2. Raising Share Capital
The supervisory board proposes to the shareholders:
to approve the issuance of new shares of Arco Vara AS on the following terms and conditions:
·Arco Vara AS (the „Company“) will issue 3,5 million new shares with the nominal value of 0,7 EUR increasing the share capital by 2450 000 EUR, therefore the new share capital of the Company will be 5769194,9 EUR;
·the Company will issue common shares;
·all the existing shareholders of the Company will have the pre-emptive right to to subscribe for the new shares in accordance with § 345 of the Commercial Code. Only the shareholders who are in the list of the Company’s shareholders by 19 June 2014 at 23.59. The pre-emptive right can be executed during the subscription period, which commences on 6 June at 9.00a.m and terminates on 20 June 2014 at 5.00p.m;
·by issuing the new shares the pre-emptive right of subscription for the new shares derived from legislative acts will be granted to the shareholders and in case the amount of shares owned by a shareholder does not give the right to subscribe for the whole number of shares the amount of shares will be rounded up;
·the subscription period for the shares issued by the Company will commence on 6 June at 9.00 a.m and terminates on 20 June 2014 at 5.00 p.m;
·payment for the subscribed shares will be made by monetary contribution at the time of subscription;
·the nominal value of the shares in 0,7 EUR and issuance price of the new shares will be 1 EUR, therefore the amount of premium will be 0,3EUR;
·the issued shares shall grant the right to dividends from the financial year the share capital was increased;
·in case the amount of shares subscribed for during the subscription period will exceed the volume of the planned share capital increase, the Management Board of the Company will have the right to cancel the oversubscribed shares in accordance with § 3461(2) of the Commercial Code. During allocation the Management Board of the Company will grant the existing shareholders their pre-emptive right for subscription derived from legislative acts and follow the principle of equal treatment of shareholders;
·in case the amount of shares subscribed for during the subscription period is under the volume of the planned share capital increase, the Management Board of the Company will have the right to cancel the shares that were not subscribed for during the subscription period. The Management Board will have the right to exercise this right during 15 days after the end of the subscription period;
·by issuing new shares the Company wishes to improve its capitalization. Proceeds of the share issue will be used for investing in residential real estate development projects.
3. Appointment of Auditor
The Manager proposes the shareholders to appoint one auditor for one year (until the next ordinary shareholders general meeting) and appoint AS PricewaterhouseCoopers as such auditor. To pay the auditor the fee for auditing the company’s economic activities during marketing year 2014 according to the future agreement between the company and AS Pricewaterhouse Coopers.

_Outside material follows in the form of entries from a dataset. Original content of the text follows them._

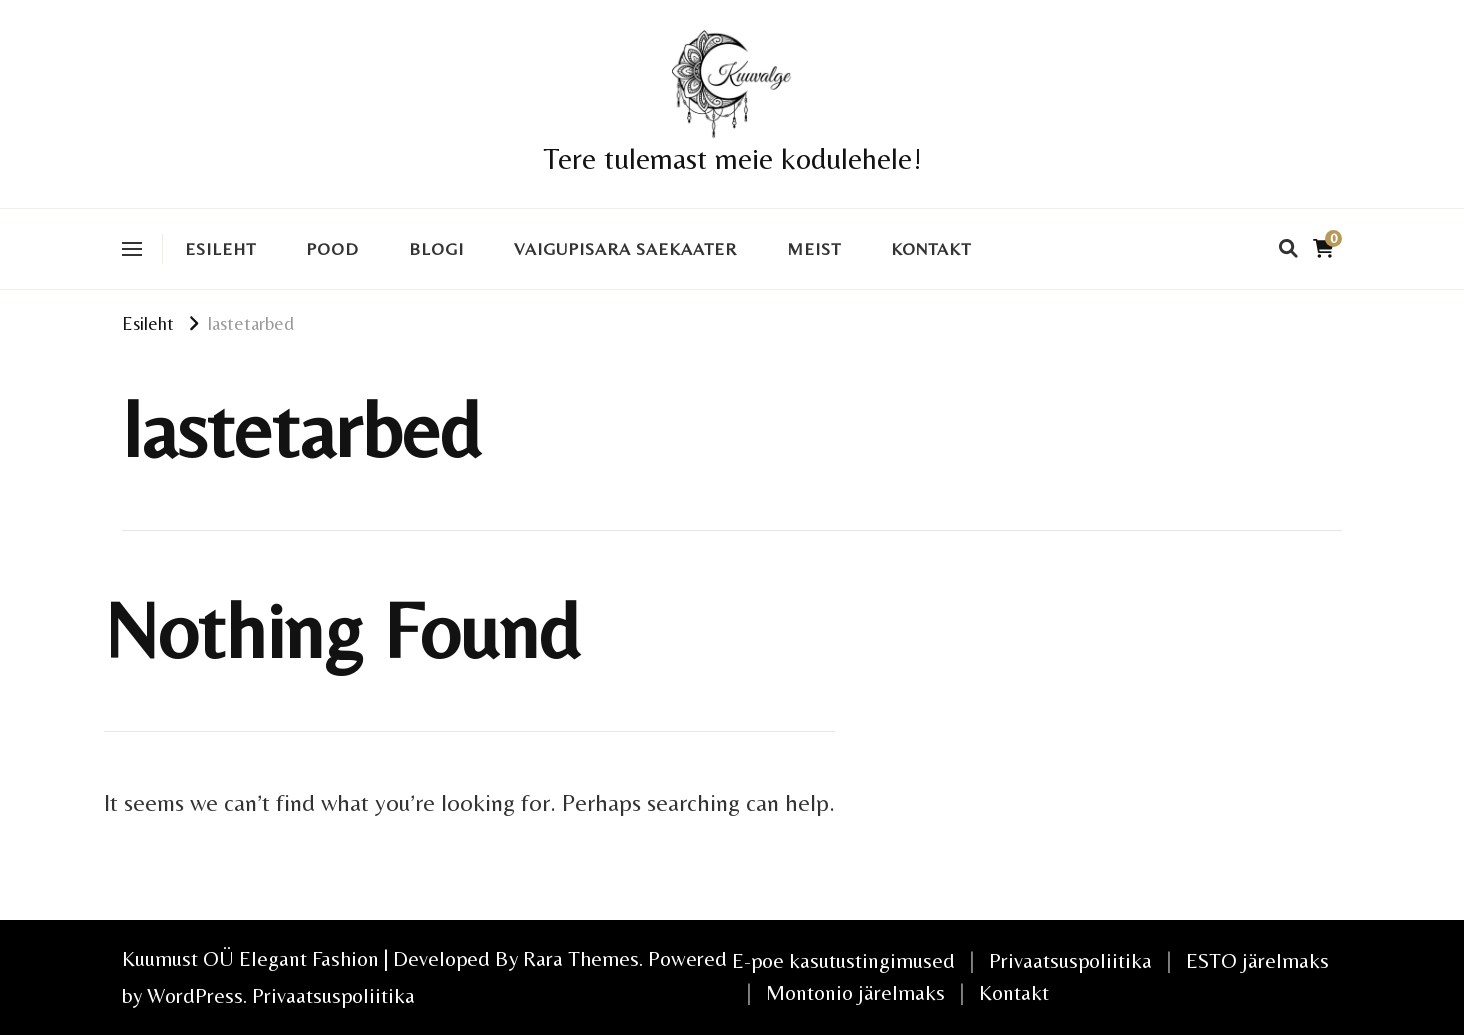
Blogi (436, 249)
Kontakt (931, 249)
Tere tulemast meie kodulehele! (732, 158)
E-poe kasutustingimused (843, 960)
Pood (332, 249)
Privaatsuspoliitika (333, 995)
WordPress (195, 995)
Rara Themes (581, 958)
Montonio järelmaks (855, 992)
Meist (814, 249)
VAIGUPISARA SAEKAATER (625, 249)
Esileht (220, 249)
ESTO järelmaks (1257, 960)
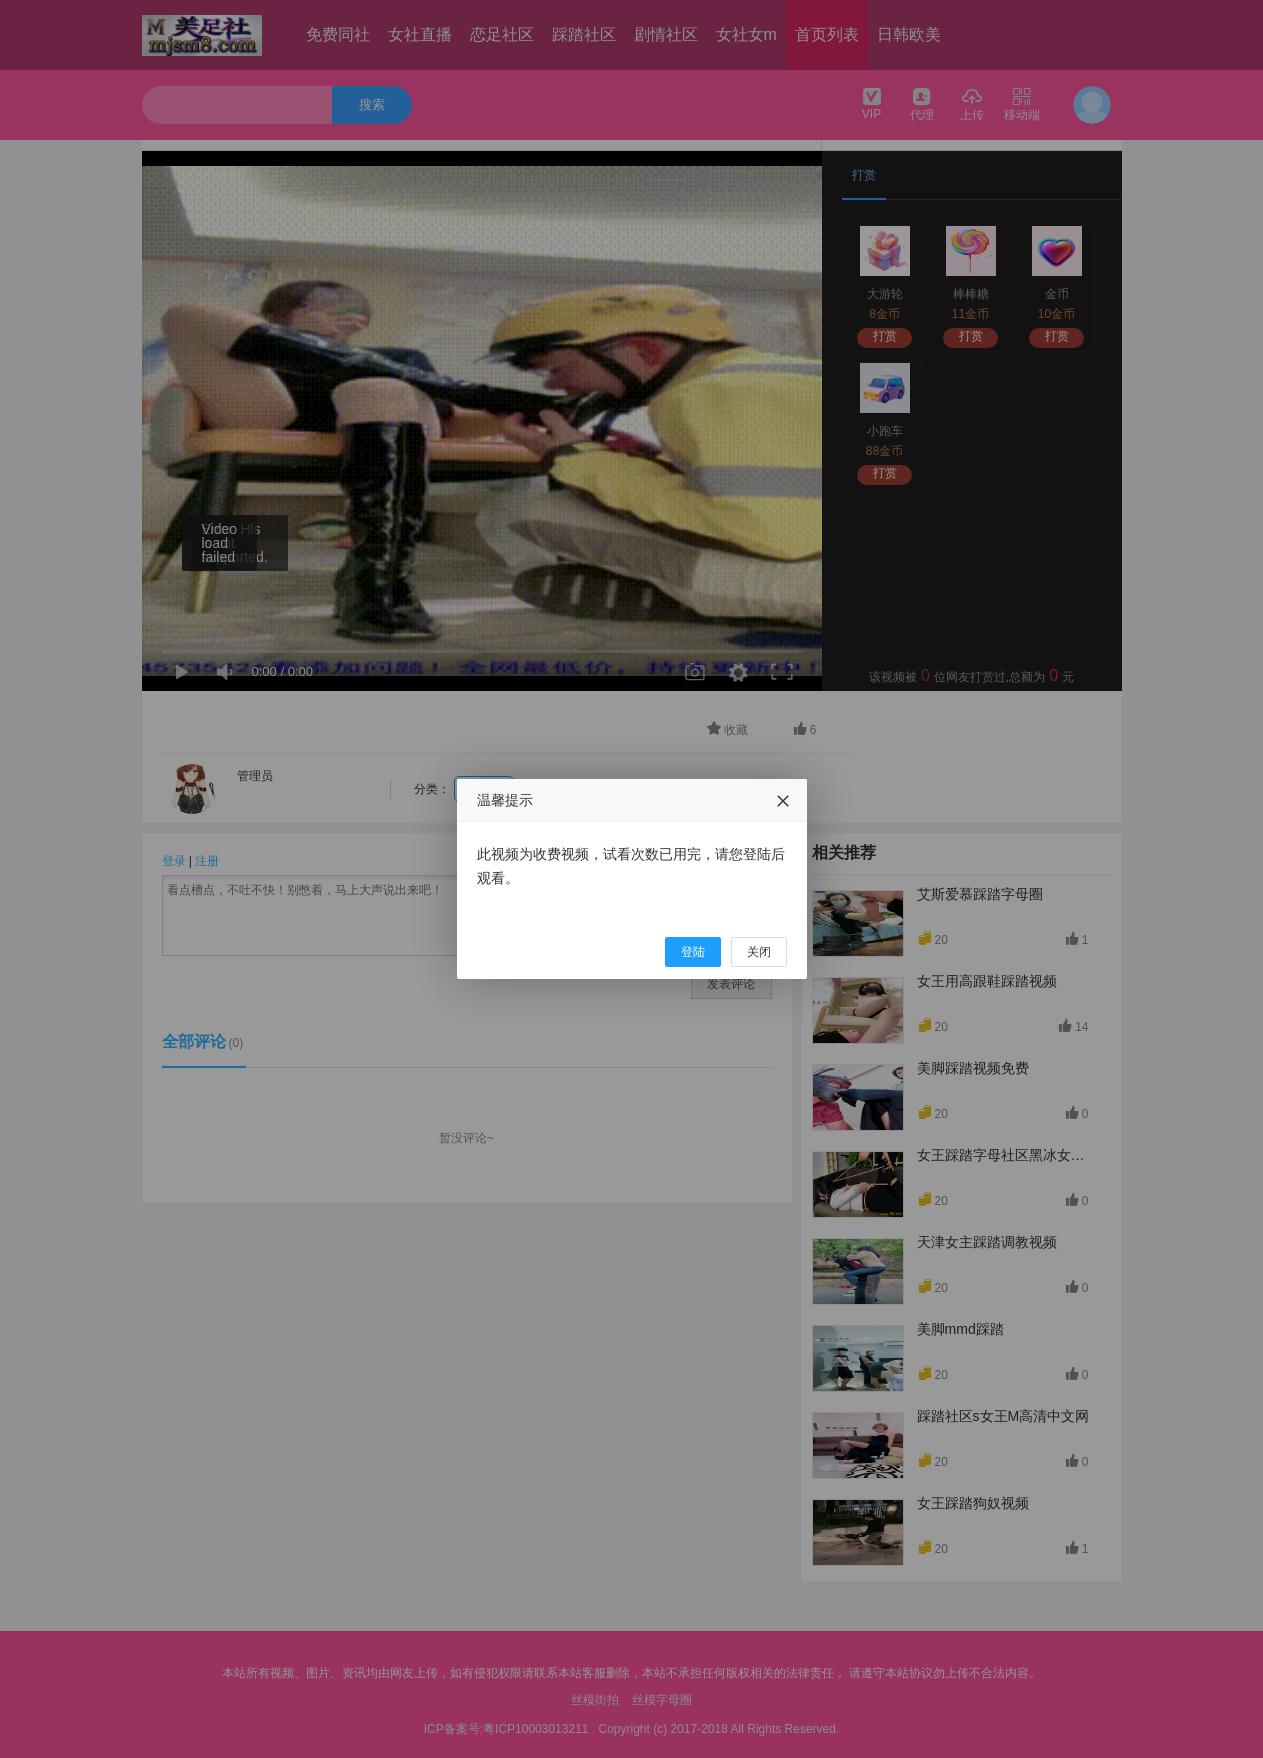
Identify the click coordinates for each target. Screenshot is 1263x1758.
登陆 (693, 952)
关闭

The materials of the annual general meeting will be available on the website of Arco Vara AS at http://www.arcorealestate.com/en/investor-info/general and in the registered office of Arco Vara AS at Jõe 2B, Tallinn on business days from 9 am to 5 pm.
The list of shareholders eligible to vote will be prepared seven days before the general meeting, i.e. on 29 May 2013 as at 23:59.
The notice of the annual general meeting including the exact time, location and agenda will be published in Postimeeson 14 May 2014.